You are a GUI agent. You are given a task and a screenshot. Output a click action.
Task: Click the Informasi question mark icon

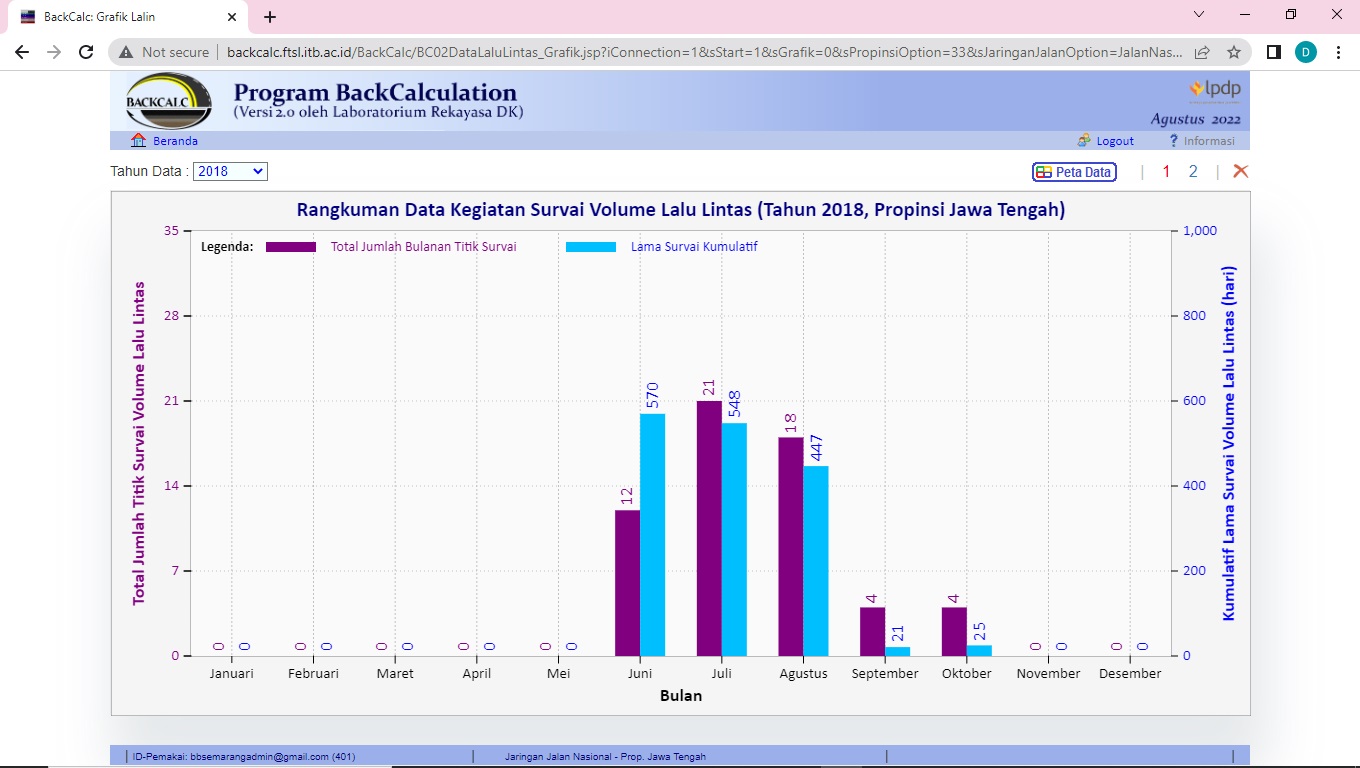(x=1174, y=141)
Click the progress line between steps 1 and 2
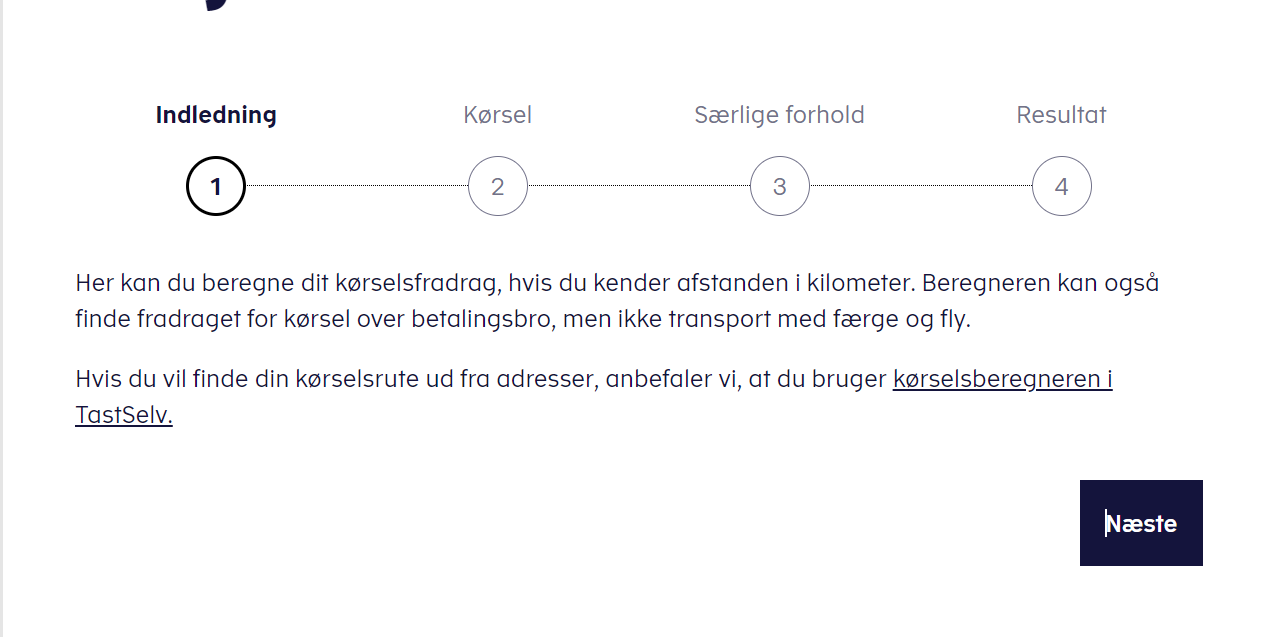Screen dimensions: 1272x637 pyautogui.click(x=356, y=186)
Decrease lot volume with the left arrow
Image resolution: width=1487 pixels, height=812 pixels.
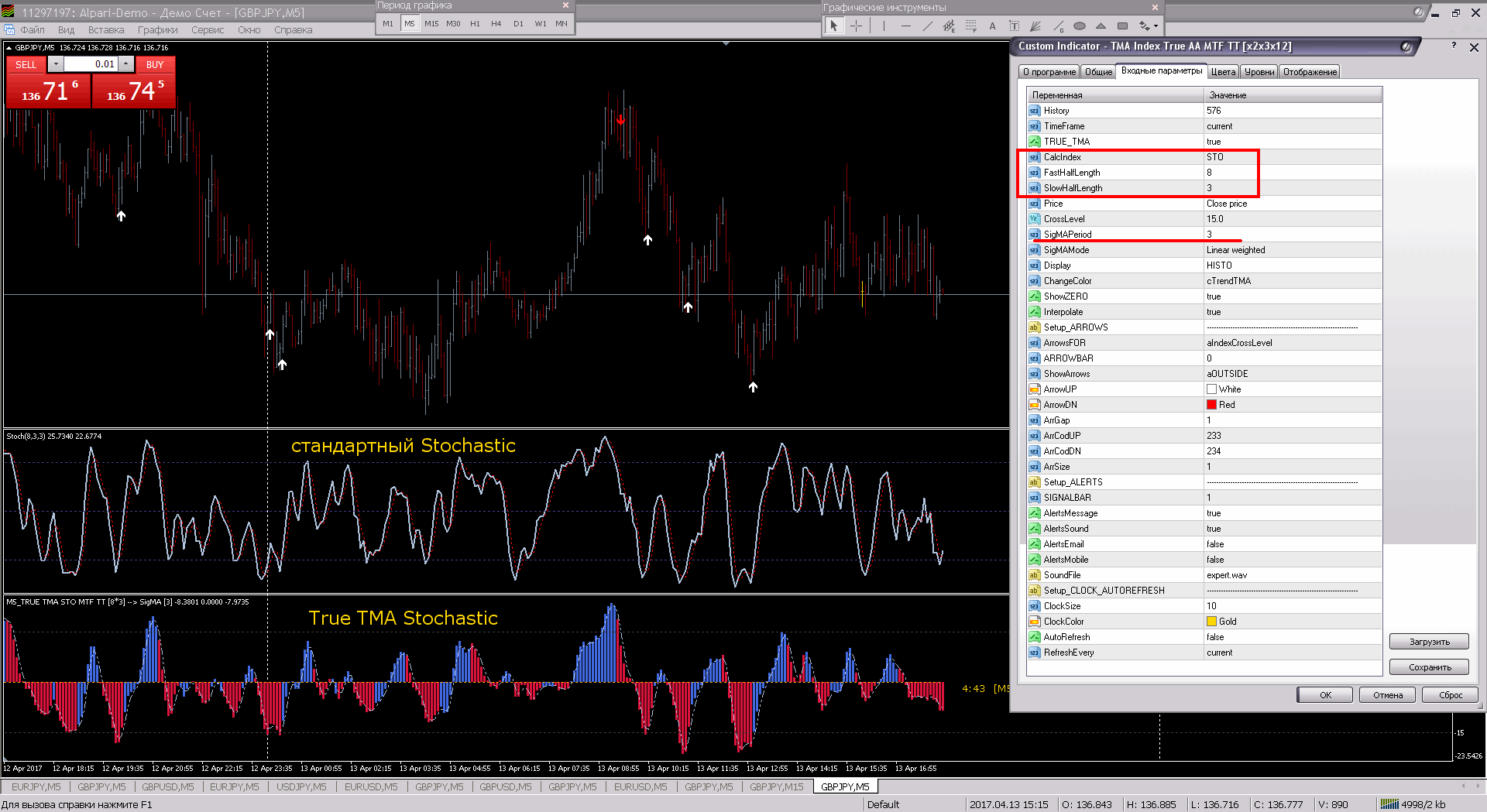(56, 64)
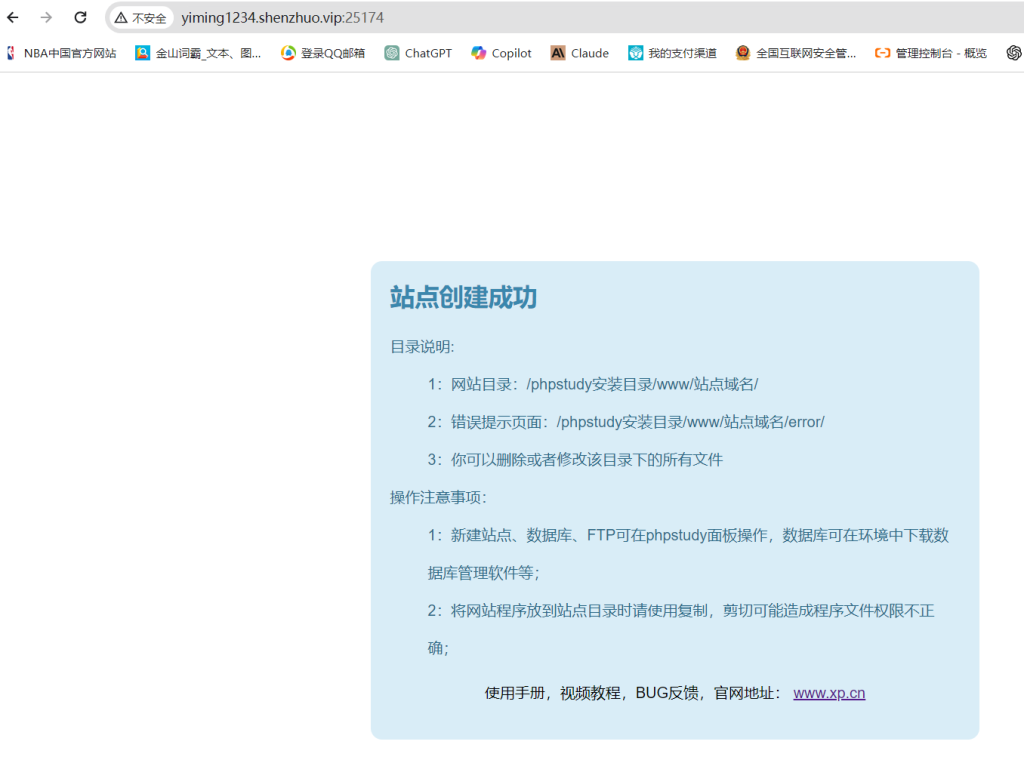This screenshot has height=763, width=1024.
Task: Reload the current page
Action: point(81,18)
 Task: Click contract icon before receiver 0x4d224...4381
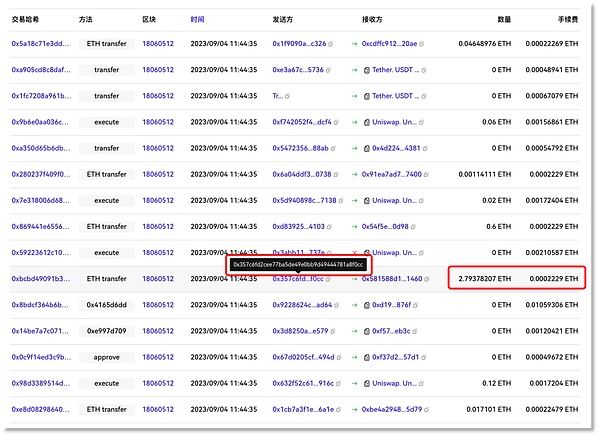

======

• **Problem**
Verbatim, write out the line containing "Image resolution: width=1487" and all later lines through the end of the records, leaving every picture out.

• **Written answer**
Image resolution: width=1487 pixels, height=812 pixels.
(56, 64)
This screenshot has height=763, width=1024.
Task: Reload the current page
Action: point(81,18)
 Task: Click contract icon before receiver 0x4d224...4381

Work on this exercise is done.